• How to complete this task
In the post on missional discipleship, how was Christian identity in Christendom assumed to be transmitted?

• Extracted text
=== Section Start ===

Archive for October, 2011

Missional Discipleship

October 30, 2011

(The following is adapted from “The Missional Church in Perspective” by Craig Van Gelder and Dwight Zscheile)

Discipleship is following Christ into participation in God’s mission in the world in the power of the Spirit. This means that it lies at the heart of the missional turn. Since missional church is fundamentally about identity – about being the church – developing and deepening the Christian identity of every disciple must be at the forefront of the church’s focus. The church cannot witness credibly to or participate effectively in God’s mission without faithful discipleship. Christian identity in Christendom was assumed to be transmitted primarily through the broader culture. One learned how to be a good Christian by being a good citizen as well as a faithful family member. Today the culture can no longer be assumed to contribute constructively to Christian formation, and few families are equipped to do so. Thus Christian identity must be cultivated intentionally, patiently, and comprehensively by congregations and other Christian communities. Practices of discipleship are primarily a communal reality, given the Trinitarian understanding of the image dei. Unfortunately, late-modern culture has tended to de-emphasize the communal dimension of discipleship in favor of focusing on the individual.

=== Section End ===

• Supplied entries
=== Section Start ===

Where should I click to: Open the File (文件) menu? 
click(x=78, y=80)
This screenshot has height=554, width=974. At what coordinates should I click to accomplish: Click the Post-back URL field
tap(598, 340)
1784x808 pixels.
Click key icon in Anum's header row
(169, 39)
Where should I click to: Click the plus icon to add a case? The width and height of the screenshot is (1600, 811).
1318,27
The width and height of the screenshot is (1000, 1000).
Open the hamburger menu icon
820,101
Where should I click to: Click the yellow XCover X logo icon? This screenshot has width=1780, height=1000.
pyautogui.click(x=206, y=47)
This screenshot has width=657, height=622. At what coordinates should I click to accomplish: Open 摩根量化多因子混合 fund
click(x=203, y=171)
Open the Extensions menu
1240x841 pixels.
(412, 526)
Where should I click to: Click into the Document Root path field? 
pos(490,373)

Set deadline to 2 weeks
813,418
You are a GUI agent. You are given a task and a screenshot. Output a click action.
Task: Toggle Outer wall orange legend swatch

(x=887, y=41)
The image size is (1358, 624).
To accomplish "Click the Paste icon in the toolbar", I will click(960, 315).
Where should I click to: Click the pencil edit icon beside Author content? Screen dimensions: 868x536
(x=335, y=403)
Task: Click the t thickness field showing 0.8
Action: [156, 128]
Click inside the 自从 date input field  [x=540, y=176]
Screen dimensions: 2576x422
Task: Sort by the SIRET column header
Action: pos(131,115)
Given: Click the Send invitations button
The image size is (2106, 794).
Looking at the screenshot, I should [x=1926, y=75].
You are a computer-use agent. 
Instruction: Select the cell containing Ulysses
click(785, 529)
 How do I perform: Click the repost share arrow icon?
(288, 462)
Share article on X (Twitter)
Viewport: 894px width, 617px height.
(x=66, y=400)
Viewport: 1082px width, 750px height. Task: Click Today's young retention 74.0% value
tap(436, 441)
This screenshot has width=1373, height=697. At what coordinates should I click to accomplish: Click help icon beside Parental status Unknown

=== Section End ===

• Answer to the problem
Primarily through the broader culture.